While European governments focus on CO2 taxation in their efforts to tackle climate change, more emphasis should be placed on the central role that infrastructure plays in reducing carbon emissions. Transport, energy and housing infrastructure are a prerequisite to pricing policies. They could also offer an opportunity to renew everyday attitudes about the European Union.
Pricing is a solution for industry players, but people need alternatives first
Infrastructure conditions our way of living as much as it reveals our mental landscape. When talking about infrastructure, people immediately think of highways, railways, dams and airports. Infrastructure is referred to as a set of defined objects that allow production. According to the prevailing orthodox economic view, the main tool of the EU’s climate package is the pricing and market mechanism. It is tasked with dealing with and progressively motivating industries and major emitters to adopt green strategies.
The underlying aim of infrastructure is to allow for production. The responsibility for emissions hinges on the market. Carbon prices and taxes are meant to give a signal to industry players. However, they have shown limited efficiency in adjusting their industrial choices. For the general population, carbon taxes are more of a burden and they increase inequalities. They leave the poorest with no direct lifestyle alternative and the feeling of an ecological burden weighing on their everyday lives.
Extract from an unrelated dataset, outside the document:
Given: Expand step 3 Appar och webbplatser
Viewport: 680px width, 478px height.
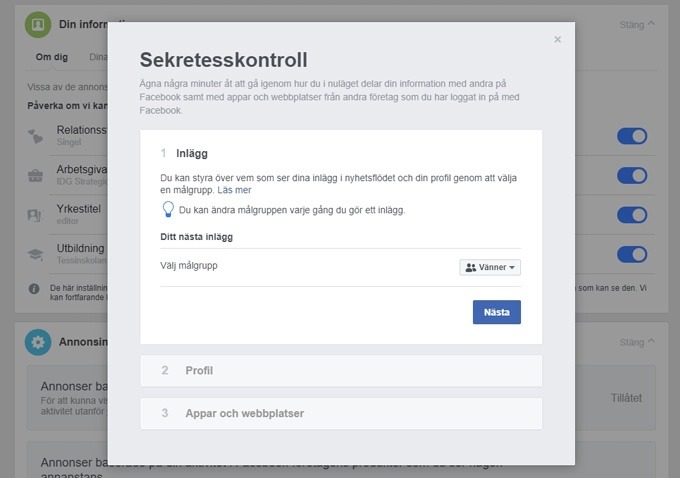Looking at the screenshot, I should [x=341, y=413].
Pricing will not be efficient if the EU does not offer incentives for other alternatives. Recent studies, including the case of Nigeria – where energy subsidies were cut before developing infrastructure – have shown that pricing policy is not enough to curb or mitigate emissions. Alternatives and infrastructure need to be in place before taxing CO2. This is not just for emerging countries. In France, the “ecotax”, which is designed to raise revenues for the government to finance railway and maritime projects, has led to a major uprising in Brittany. As it happens, in Nigeria, strong protests forced the government to pull back on its plans.
Infrastructure is central to curbing emissions and improving the effectiveness of pricing policies
Infrastructure is a prerequisite to curbing emissions. Renewable energy, grids, but also urban infrastructure, improving green mobility and low-emission transport should be priorities. Transport accounts for a quarter of emissions in the EU and energy production for more than 35 per cent. In both these fields, infrastructure can play a major role.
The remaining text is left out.